**PROBLEM DESCRIPTION:** Set down each entry from the block beneath, exactly as written.

**EXERCISE DATA:**
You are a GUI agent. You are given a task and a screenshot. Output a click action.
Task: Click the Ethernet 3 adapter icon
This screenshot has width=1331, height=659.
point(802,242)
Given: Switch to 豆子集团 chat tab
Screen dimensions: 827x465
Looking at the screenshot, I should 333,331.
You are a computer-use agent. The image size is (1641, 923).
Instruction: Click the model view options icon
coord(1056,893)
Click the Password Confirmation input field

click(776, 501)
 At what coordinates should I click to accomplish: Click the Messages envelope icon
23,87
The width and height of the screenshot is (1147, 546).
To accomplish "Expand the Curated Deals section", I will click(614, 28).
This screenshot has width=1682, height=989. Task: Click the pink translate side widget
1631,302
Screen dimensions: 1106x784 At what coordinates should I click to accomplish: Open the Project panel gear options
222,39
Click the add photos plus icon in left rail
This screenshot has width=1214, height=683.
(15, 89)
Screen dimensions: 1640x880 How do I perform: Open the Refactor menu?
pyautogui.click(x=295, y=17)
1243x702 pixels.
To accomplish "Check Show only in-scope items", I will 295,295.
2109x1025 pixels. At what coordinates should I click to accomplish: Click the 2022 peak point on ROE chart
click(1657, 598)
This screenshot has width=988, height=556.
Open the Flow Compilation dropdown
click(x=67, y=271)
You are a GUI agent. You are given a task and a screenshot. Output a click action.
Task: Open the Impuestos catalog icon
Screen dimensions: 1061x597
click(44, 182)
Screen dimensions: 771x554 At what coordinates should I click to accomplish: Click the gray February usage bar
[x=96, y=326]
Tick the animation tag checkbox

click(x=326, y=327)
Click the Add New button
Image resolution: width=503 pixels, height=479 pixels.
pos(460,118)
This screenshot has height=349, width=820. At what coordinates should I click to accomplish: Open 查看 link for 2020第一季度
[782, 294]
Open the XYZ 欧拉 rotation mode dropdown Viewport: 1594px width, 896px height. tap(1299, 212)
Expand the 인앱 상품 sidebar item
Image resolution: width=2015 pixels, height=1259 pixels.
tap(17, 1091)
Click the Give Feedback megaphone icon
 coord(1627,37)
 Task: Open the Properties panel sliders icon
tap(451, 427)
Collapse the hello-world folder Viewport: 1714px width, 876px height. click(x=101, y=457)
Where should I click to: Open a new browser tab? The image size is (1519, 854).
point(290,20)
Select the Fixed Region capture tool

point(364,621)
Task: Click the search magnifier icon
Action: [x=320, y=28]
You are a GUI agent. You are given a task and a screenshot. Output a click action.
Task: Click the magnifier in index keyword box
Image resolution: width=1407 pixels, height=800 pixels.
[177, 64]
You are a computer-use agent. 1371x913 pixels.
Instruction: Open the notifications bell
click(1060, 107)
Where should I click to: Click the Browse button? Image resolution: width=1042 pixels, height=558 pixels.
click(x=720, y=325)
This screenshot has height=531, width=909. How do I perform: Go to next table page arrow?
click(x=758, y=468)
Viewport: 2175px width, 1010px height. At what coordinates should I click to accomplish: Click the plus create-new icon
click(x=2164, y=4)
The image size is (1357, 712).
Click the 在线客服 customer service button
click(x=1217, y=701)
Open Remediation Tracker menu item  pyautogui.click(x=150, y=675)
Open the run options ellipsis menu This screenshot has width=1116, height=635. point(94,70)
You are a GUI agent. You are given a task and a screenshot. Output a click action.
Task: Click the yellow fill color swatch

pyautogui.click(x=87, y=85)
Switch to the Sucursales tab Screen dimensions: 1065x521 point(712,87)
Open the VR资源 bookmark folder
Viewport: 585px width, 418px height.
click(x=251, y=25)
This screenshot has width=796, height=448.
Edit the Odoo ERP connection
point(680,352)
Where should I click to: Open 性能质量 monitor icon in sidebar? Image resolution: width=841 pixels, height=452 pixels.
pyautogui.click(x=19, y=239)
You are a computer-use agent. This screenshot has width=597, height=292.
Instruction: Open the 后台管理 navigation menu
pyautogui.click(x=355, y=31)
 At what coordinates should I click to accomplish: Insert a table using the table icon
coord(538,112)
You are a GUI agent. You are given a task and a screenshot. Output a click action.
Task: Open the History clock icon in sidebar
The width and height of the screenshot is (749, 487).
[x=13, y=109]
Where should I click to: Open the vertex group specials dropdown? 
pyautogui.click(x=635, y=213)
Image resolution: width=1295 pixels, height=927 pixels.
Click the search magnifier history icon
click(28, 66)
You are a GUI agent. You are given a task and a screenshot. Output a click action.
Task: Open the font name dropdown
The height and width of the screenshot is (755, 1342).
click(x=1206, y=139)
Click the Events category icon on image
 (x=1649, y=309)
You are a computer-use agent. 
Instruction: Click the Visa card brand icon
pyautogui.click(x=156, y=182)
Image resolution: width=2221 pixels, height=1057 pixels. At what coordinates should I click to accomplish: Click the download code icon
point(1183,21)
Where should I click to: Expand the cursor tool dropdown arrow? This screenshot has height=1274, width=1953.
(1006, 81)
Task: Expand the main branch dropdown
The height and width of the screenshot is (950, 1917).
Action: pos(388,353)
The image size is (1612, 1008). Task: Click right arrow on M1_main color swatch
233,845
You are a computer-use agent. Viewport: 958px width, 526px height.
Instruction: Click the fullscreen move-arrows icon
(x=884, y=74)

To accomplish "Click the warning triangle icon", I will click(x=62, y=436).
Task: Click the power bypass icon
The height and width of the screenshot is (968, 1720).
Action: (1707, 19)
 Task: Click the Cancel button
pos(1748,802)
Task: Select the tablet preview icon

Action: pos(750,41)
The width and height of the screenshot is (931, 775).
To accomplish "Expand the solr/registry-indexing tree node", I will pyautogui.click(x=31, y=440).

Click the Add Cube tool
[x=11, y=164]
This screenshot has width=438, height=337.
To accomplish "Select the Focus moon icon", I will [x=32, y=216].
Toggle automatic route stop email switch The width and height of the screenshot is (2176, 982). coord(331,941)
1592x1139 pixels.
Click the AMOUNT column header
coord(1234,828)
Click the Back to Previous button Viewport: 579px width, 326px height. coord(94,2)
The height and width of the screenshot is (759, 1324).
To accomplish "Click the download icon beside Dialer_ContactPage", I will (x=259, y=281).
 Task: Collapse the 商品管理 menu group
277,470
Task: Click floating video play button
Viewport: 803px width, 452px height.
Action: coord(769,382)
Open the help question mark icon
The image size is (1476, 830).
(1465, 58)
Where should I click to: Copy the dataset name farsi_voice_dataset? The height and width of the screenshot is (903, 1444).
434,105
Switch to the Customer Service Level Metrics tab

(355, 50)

**RESPONSE TO THIS TASK:**
You are a GUI agent. You are given a task and a screenshot. Output a click action.
Task: Click the Ethernet 3 adapter icon
This screenshot has width=1331, height=659.
point(802,242)
Given: Switch to 豆子集团 chat tab
Screen dimensions: 827x465
Looking at the screenshot, I should 333,331.
You are a computer-use agent. The image size is (1641, 923).
Instruction: Click the model view options icon
coord(1056,893)
Click the Password Confirmation input field

click(776, 501)
 At what coordinates should I click to accomplish: Click the Messages envelope icon
23,87
The width and height of the screenshot is (1147, 546).
To accomplish "Expand the Curated Deals section", I will click(614, 28).
This screenshot has width=1682, height=989. Task: Click the pink translate side widget
1631,302
Screen dimensions: 1106x784 At what coordinates should I click to accomplish: Open the Project panel gear options
222,39
Click the add photos plus icon in left rail
This screenshot has width=1214, height=683.
(15, 89)
Screen dimensions: 1640x880 How do I perform: Open the Refactor menu?
pyautogui.click(x=295, y=17)
1243x702 pixels.
To accomplish "Check Show only in-scope items", I will 295,295.
2109x1025 pixels. At what coordinates should I click to accomplish: Click the 2022 peak point on ROE chart
click(1657, 598)
This screenshot has width=988, height=556.
Open the Flow Compilation dropdown
click(x=67, y=271)
You are a GUI agent. You are given a task and a screenshot. Output a click action.
Task: Open the Impuestos catalog icon
Screen dimensions: 1061x597
click(44, 182)
Screen dimensions: 771x554 At what coordinates should I click to accomplish: Click the gray February usage bar
[x=96, y=326]
Tick the animation tag checkbox

click(x=326, y=327)
Click the Add New button
Image resolution: width=503 pixels, height=479 pixels.
pos(460,118)
This screenshot has height=349, width=820. At what coordinates should I click to accomplish: Open 查看 link for 2020第一季度
[782, 294]
Open the XYZ 欧拉 rotation mode dropdown Viewport: 1594px width, 896px height. tap(1299, 212)
Expand the 인앱 상품 sidebar item
Image resolution: width=2015 pixels, height=1259 pixels.
tap(17, 1091)
Click the Give Feedback megaphone icon
 coord(1627,37)
 Task: Open the Properties panel sliders icon
tap(451, 427)
Collapse the hello-world folder Viewport: 1714px width, 876px height. click(x=101, y=457)
Where should I click to: Open a new browser tab? The image size is (1519, 854).
point(290,20)
Select the Fixed Region capture tool

point(364,621)
Task: Click the search magnifier icon
Action: [x=320, y=28]
You are a GUI agent. You are given a task and a screenshot. Output a click action.
Task: Click the magnifier in index keyword box
Image resolution: width=1407 pixels, height=800 pixels.
[177, 64]
You are a computer-use agent. 1371x913 pixels.
Instruction: Open the notifications bell
click(1060, 107)
Where should I click to: Click the Browse button? Image resolution: width=1042 pixels, height=558 pixels.
click(x=720, y=325)
This screenshot has height=531, width=909. How do I perform: Go to next table page arrow?
click(x=758, y=468)
Viewport: 2175px width, 1010px height. At what coordinates should I click to accomplish: Click the plus create-new icon
click(x=2164, y=4)
The image size is (1357, 712).
Click the 在线客服 customer service button
click(x=1217, y=701)
Open Remediation Tracker menu item  pyautogui.click(x=150, y=675)
Open the run options ellipsis menu This screenshot has width=1116, height=635. point(94,70)
You are a GUI agent. You are given a task and a screenshot. Output a click action.
Task: Click the yellow fill color swatch

pyautogui.click(x=87, y=85)
Switch to the Sucursales tab Screen dimensions: 1065x521 point(712,87)
Open the VR资源 bookmark folder
Viewport: 585px width, 418px height.
click(x=251, y=25)
This screenshot has width=796, height=448.
Edit the Odoo ERP connection
point(680,352)
Where should I click to: Open 性能质量 monitor icon in sidebar? Image resolution: width=841 pixels, height=452 pixels.
pyautogui.click(x=19, y=239)
You are a computer-use agent. This screenshot has width=597, height=292.
Instruction: Open the 后台管理 navigation menu
pyautogui.click(x=355, y=31)
 At what coordinates should I click to accomplish: Insert a table using the table icon
coord(538,112)
You are a GUI agent. You are given a task and a screenshot. Output a click action.
Task: Open the History clock icon in sidebar
The width and height of the screenshot is (749, 487).
[x=13, y=109]
Where should I click to: Open the vertex group specials dropdown? 
pyautogui.click(x=635, y=213)
Image resolution: width=1295 pixels, height=927 pixels.
Click the search magnifier history icon
click(28, 66)
You are a GUI agent. You are given a task and a screenshot. Output a click action.
Task: Open the font name dropdown
The height and width of the screenshot is (755, 1342).
click(x=1206, y=139)
Click the Events category icon on image
 (x=1649, y=309)
You are a computer-use agent. 
Instruction: Click the Visa card brand icon
pyautogui.click(x=156, y=182)
Image resolution: width=2221 pixels, height=1057 pixels. At what coordinates should I click to accomplish: Click the download code icon
point(1183,21)
Where should I click to: Expand the cursor tool dropdown arrow? This screenshot has height=1274, width=1953.
(1006, 81)
Task: Expand the main branch dropdown
The height and width of the screenshot is (950, 1917).
Action: pos(388,353)
The image size is (1612, 1008). Task: Click right arrow on M1_main color swatch
233,845
You are a computer-use agent. Viewport: 958px width, 526px height.
Instruction: Click the fullscreen move-arrows icon
(x=884, y=74)

To accomplish "Click the warning triangle icon", I will click(x=62, y=436).
Task: Click the power bypass icon
The height and width of the screenshot is (968, 1720).
Action: (1707, 19)
 Task: Click the Cancel button
pos(1748,802)
Task: Select the tablet preview icon

Action: pos(750,41)
The width and height of the screenshot is (931, 775).
To accomplish "Expand the solr/registry-indexing tree node", I will pyautogui.click(x=31, y=440).

Click the Add Cube tool
[x=11, y=164]
This screenshot has width=438, height=337.
To accomplish "Select the Focus moon icon", I will [x=32, y=216].
Toggle automatic route stop email switch The width and height of the screenshot is (2176, 982). coord(331,941)
1592x1139 pixels.
Click the AMOUNT column header
coord(1234,828)
Click the Back to Previous button Viewport: 579px width, 326px height. coord(94,2)
The height and width of the screenshot is (759, 1324).
To accomplish "Click the download icon beside Dialer_ContactPage", I will (x=259, y=281).
 Task: Collapse the 商品管理 menu group
277,470
Task: Click floating video play button
Viewport: 803px width, 452px height.
Action: coord(769,382)
Open the help question mark icon
The image size is (1476, 830).
(1465, 58)
Where should I click to: Copy the dataset name farsi_voice_dataset? The height and width of the screenshot is (903, 1444).
434,105
Switch to the Customer Service Level Metrics tab

(355, 50)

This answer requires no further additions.